Chew, they said, was chosen as he is “well-known for his ability to portray multiple characters in a single production in a light-hearted way.” The ad disappeared although other social media users said they thought the ad was fine and cautioned against oversensitivity.

The controversy impelled a brother and sister, Preetipls and Subhas Nair, to make a YouTube video described rather charitably as “obscenity-laden” to the tune of a rap video by Iggy Azalea and Kash Doll called “Fuck it up” and calling out Mediacorp and by the extension the government for making what critics described as a racist advertisement.

The video, according to the Straits Times, attracted more than 1,100 likes and 110 comments almost immediately. It also attracted the attention of Home Affairs Minister K Shanmugam, who was quoted in the Straits Times that “If we allow this then we have to allow other videos … what do you think will happen to our racial harmony [and] social fabric, how will people look at each other? When you use four-letter words, vulgar language, attack another race, put it out in public, we have to draw the line and say not acceptable. It is not a defense to say, oh, I did it in response to something that I didn’t like,” he added.
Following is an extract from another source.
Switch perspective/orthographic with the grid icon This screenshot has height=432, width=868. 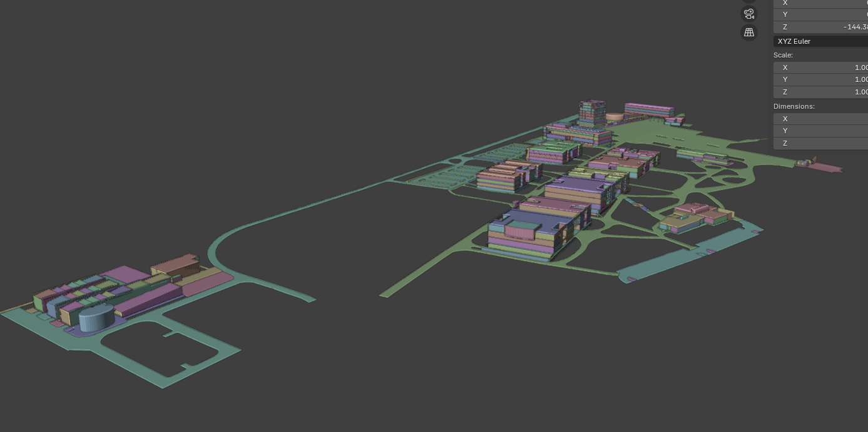(748, 33)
The information ministry, he said, “has asked Facebook to take the video down and that’s the latest.”

The police also issued a statement saying they “are aware of an online video that is directed against the E-Pay advertisement. A police report has been lodged against the online video for its offensive content and police investigations are ongoing. The police will not tolerate any offensive content that causes ill-will between races.”

The two Indian rappers almost immediately removed the video from social media platforms and later apologized. Preetipls apparently has flown to Bali.
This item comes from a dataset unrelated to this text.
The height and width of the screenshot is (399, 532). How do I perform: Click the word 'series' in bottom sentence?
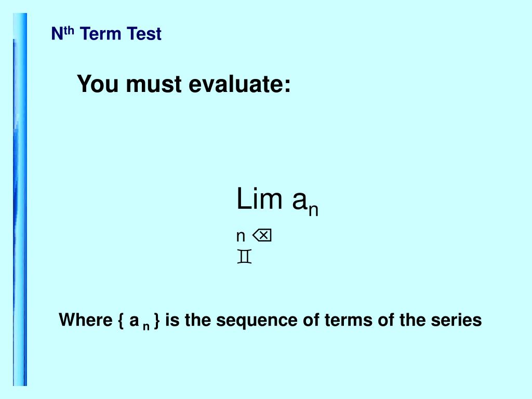pyautogui.click(x=456, y=320)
“What happened is that the controlled media Mediacorp produced a racist advertisement with brownface and when Preetipls and Subhas Nair made a video to call it out, instead of taking action against Mediacorp for producing a racist advertisement, the government decided to shoot the messenger and got the police to investigate Preetipls and Subhas for calling out the racism in their own way,” said Roy Ye Ling Ngerng in a message to Asia Sentinel. A blogger and critic of the government who was sued and convicted of defamation by the Prime Minister several years ago, he now lives in Taiwan.

“As I reflected these few days, it made me realize that when an authoritarian regime such as the PAP imposes its rule over Singapore, and prevents certain conversations from having had, by using the law to persecute those who try to have such conversations, it prevents the voices of these people from being heard, it prevents us from understanding what is actually going on the ground. When people do not talk about their feelings but there is this shared form of feeling discriminated, this shared form of having their right stolen from them, it results in a pervasive form of repression that spreads across a huge swath of our society.”
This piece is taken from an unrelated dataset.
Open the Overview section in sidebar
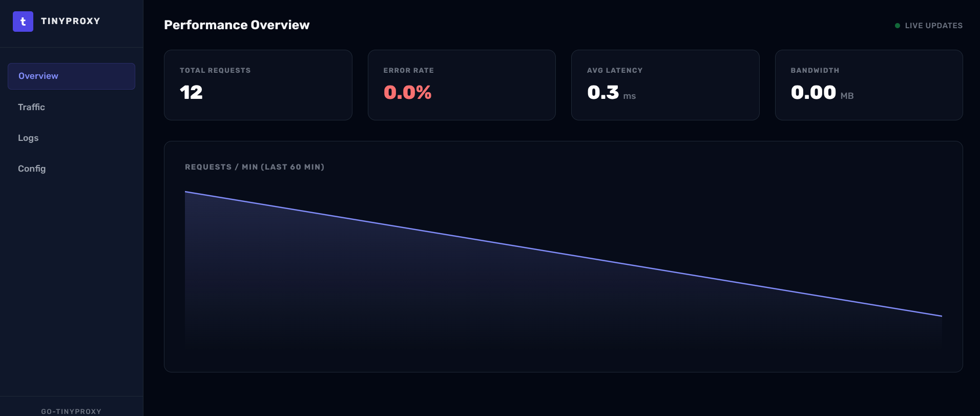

The bloggers have now joined a considerable swath of Singaporean society that, like Roy Ngerng, discovered it doesn’t pay to get too mouthy in the island republic. Another is Amos Yee, who in 2015 issued an equally “obscenity-laced” video, insulting Christians and, among others, the late patriarch Lee Kuan Yew. Yee was arrested and charged with intending to “wound the religious feelings of Christians.” On his way to court, a 49-year-old assailant came out of the crowd to beat him in the face. When his defiance continued, first he was jailed and eventually was ordered remanded to a mental institution for observation. When he eventually got loose, he moved to the United States and asked for political asylum.

The Lion City doesn’t seem to be letting up.